Should it be asked which is the most effective way, the answer would certainly incline towards legislation. If we survey the industrial history of the last quarter century, we can see gain after gain by this method;[95] while the Consumers' League, in its strict capacity of an organization of purchasers has done but little. What it has accomplished has been largely through the advocacy of legislation, rather than by merely economic pressure. And so, while Consumers could doubtless effect tremendous changes if they wished, it seems impossible to get them to co-operate in sufficient numbers.
Nevertheless, the Consumers' League is founded on a great and noble principle, and for the moment I want to put aside the judicial attitude and enthusiastically chronicle what it has done, and what could be done along the same lines. The Consumers' League is unique in the field of philanthropy as affording an opportunity to everyone no matter how big or how little. For by its original principle of buying only goods made under fair conditions, it gives a chance to the unimportant individual to share in a great philanthropic movement, somewhat as a private does in an imperial army; and by its activity in the legislative field, it opens up an opportunity for those who have the time, and talent, and position necessary for effectiveness there.
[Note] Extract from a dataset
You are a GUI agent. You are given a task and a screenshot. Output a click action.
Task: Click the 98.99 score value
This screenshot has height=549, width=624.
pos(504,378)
And whether or not we look upon the dictates of charity and justice as clearly indicating a duty, whether or not one's "moral resonance" responds to what has been said, surely we cannot deny that here is a splendid opportunity. Here is a practical way for each and everyone to play the Good Samaritan. Not all of us can meet men along a road who have been set upon by thieves, bundle them into an automobile, and carry them to a hospital. We cannot all give thousands in charity. We cannot all engage in publicly urging reforms by legislation, nor give generously of time in philanthropic ministration to the poor. But we can see to it in the way already outlined that some at least of our expenditures go to ward off misery rather than foster it. We can see to it that we prevent misery from spreading at least in one little sphere.
[96]This is no mere theory. Reforms have actually been accomplished in some places by the Consumers' League. Realizing that to be effective they must be organized, it is the object of members of this League to act as a sort of inverted megaphone gathering up the weak whisperings of each individual purchaser and blending them with thousands of others until they all become one mighty concerted shout that must be heard.
Laborers have known the strength of combination in fighting industrial conditions for more than a generation; the aggregations of capital have been growing larger and larger; why should not the most powerful of all the elements of industrial society, the Consumer himself, learn by their experience?
Organized in 1891 in New York City, the Consumers' League now has almost a hundred branches in eighteen of the United States, in France, Switzerland, Germany, and Belgium. To Mrs. Josephine Shaw Lowell is due the credit of its inception. An investigation during 1889-90 into the conditions of work among sales-women and cash-children, which she directed for the Working Women's Society, forced upon her the futility of starting reform from the producing end. The competitive system of industry ties the hands of the employer, while it seems impossible successfully to organize a union among women. There was but one element of the economic world left to work with—the Consumer.
Therefore, in May, 1890, a public meeting was called in Chickering Hall, New York, to discuss the organization of this all-powerful factor of industry. It was decided to found the Consumers' League upon the following platform:
"I. That the interest of the community demands that all workers should receive, not the lowest, but fair living wages.